The application belongs to the technical field of steady-state model coefficient determination of gas turbines, and particularly relates to a steady-state model coefficient determination method of a gas turbine, which comprises the following steps: correspondingly calculating to obtain section performance parameters based on the set steady-state model coefficient population of the gas turbine; on the basis of the calculated section performance parameters, correspondingly calculating the fitness between the section performance parameters and the actual section performance parameters; eliminating the gas turbine steady-state model coefficient population corresponding to poor fitness according to the selection probability, performing crossing and variation on the rest gas turbine steady-state model coefficient populations to generate gas turbine steady-state model coefficient sub-populations, and updating the set gas turbine steady-state model coefficient populations by the sub-populations until reaching a genetic algebra; and selecting the steady-state model coefficients of the gas turbines in the rest gas turbine steady-state model coefficient populations.

Description

Method for determining steady-state model coefficient of gas turbine
Technical Field
The application belongs to the technical field of steady-state model coefficient determination of gas turbines, and particularly relates to a steady-state model coefficient determination method of a gas turbine.
Background
The gas turbine is an important power component, steady-state simulation is carried out on the gas turbine, cross-section performance parameters of the gas turbine can be conveniently obtained, and the gas turbine has important guiding significance for design, optimization, debugging and test run of the gas turbine.
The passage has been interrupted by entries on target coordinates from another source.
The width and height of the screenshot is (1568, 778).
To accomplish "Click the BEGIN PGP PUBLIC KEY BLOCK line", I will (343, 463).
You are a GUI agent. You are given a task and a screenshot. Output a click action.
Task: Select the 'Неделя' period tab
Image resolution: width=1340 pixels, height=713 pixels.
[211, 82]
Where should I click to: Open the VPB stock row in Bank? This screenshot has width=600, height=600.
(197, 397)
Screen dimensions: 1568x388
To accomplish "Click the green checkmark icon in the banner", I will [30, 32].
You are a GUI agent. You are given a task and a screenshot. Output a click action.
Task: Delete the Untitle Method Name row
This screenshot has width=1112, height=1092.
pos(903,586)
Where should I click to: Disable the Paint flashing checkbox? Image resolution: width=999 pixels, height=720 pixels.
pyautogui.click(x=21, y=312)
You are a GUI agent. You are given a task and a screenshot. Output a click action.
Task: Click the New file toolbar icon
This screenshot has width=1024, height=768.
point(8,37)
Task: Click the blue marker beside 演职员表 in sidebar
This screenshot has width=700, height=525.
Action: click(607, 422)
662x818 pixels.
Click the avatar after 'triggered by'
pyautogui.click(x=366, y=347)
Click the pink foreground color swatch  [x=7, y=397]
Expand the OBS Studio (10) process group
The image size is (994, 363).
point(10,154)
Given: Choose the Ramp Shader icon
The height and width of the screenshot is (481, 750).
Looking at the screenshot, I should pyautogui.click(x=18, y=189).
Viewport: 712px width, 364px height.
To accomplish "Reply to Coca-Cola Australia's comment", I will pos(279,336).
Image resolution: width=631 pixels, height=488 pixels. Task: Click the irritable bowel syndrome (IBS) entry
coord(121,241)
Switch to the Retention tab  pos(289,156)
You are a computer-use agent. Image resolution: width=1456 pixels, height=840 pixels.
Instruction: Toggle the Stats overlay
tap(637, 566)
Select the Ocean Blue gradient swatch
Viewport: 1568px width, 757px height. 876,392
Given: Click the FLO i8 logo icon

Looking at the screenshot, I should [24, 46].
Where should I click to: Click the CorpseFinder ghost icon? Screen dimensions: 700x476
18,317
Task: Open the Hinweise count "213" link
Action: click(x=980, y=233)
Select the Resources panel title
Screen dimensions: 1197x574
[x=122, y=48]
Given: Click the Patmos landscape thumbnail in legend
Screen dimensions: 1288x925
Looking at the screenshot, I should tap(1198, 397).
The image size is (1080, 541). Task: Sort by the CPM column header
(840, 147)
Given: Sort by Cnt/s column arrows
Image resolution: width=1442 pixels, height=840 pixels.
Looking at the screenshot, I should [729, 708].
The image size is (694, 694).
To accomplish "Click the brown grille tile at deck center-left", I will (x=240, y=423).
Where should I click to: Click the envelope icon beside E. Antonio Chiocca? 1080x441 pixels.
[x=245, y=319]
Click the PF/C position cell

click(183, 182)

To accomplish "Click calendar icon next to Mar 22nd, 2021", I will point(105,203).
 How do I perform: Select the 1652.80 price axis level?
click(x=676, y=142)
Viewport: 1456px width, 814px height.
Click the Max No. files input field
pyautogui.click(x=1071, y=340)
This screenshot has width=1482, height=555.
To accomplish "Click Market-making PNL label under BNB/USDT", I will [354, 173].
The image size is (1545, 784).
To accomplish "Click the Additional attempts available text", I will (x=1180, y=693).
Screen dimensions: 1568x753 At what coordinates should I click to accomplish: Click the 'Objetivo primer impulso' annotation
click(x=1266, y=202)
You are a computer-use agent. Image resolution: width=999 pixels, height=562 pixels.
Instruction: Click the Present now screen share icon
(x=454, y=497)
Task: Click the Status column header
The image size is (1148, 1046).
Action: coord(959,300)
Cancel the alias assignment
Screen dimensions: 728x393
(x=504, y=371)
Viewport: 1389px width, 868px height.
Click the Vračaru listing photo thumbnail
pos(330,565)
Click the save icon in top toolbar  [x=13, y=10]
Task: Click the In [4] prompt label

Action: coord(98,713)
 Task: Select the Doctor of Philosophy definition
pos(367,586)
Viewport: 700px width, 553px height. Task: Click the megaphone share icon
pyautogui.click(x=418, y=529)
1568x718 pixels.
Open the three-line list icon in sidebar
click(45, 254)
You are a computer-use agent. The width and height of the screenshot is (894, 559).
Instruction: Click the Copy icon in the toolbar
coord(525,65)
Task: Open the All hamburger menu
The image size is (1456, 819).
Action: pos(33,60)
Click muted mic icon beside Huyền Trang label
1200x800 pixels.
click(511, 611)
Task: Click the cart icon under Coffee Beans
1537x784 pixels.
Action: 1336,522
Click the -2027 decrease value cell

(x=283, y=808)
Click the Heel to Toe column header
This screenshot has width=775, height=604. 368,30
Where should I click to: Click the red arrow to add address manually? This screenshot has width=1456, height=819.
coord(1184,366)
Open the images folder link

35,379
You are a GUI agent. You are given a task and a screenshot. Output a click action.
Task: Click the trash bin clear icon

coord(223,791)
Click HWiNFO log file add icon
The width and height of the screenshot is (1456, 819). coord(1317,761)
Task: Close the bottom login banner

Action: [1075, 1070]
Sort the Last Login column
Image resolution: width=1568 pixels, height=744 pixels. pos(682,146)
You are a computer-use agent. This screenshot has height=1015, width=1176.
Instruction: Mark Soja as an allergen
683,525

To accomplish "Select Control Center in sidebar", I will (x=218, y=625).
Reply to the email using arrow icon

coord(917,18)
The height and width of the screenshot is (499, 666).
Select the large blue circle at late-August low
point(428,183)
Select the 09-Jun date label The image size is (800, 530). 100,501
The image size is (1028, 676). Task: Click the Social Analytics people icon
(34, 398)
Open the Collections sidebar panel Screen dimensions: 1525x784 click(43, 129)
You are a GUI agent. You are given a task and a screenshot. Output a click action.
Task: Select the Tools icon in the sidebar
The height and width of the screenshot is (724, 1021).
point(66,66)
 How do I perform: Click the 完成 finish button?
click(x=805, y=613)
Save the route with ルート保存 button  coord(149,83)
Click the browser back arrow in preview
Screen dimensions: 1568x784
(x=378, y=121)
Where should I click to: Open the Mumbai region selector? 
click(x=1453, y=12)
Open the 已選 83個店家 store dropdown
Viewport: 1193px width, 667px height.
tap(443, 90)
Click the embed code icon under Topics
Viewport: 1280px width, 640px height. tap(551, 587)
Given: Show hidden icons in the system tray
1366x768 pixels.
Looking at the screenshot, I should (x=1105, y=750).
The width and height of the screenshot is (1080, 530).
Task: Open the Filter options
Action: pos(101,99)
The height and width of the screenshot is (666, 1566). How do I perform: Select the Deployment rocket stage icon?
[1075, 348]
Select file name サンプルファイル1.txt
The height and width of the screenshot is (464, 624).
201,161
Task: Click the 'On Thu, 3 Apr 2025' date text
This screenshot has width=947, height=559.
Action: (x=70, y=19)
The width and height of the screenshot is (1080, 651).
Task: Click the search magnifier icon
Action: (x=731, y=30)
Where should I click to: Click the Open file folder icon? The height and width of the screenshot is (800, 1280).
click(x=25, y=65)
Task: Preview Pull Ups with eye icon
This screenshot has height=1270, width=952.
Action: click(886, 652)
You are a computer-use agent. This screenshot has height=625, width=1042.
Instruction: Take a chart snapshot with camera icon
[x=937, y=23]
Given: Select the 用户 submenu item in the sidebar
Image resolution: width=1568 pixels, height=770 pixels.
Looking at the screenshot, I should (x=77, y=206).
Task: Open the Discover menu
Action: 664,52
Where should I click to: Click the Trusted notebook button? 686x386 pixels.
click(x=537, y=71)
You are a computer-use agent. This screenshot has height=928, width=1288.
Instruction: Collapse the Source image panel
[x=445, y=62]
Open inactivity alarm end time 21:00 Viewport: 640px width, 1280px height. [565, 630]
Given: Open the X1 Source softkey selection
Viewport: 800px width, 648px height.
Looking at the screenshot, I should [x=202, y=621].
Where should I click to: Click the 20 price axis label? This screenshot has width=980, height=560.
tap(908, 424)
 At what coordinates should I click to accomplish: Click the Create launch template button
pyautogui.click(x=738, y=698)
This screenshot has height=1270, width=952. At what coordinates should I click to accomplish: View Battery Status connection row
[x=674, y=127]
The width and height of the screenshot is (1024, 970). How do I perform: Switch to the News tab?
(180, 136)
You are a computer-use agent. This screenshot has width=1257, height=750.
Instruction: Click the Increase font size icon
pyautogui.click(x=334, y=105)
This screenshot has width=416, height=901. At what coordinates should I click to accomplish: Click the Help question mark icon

The steady-state simulation of the gas turbine is carried out, the accurate setting of the parameters of the gas turbine in the steady-state model, namely the accurate setting of the overall coefficient or the component coefficient of the gas turbine in the steady-state model, is an important guarantee that the simulation steady-state simulation result is effective, at present, when the steady-state simulation of the gas turbine is carried out, the parameters of the gas turbine are mostly calculated in a mode of manually adjusting the parameters, the scheme has low efficiency and depends seriously on experience, the subjective arbitrariness exists, and the calculation precision is difficult to guarantee.
The present application has been made in view of the above-mentioned technical drawbacks.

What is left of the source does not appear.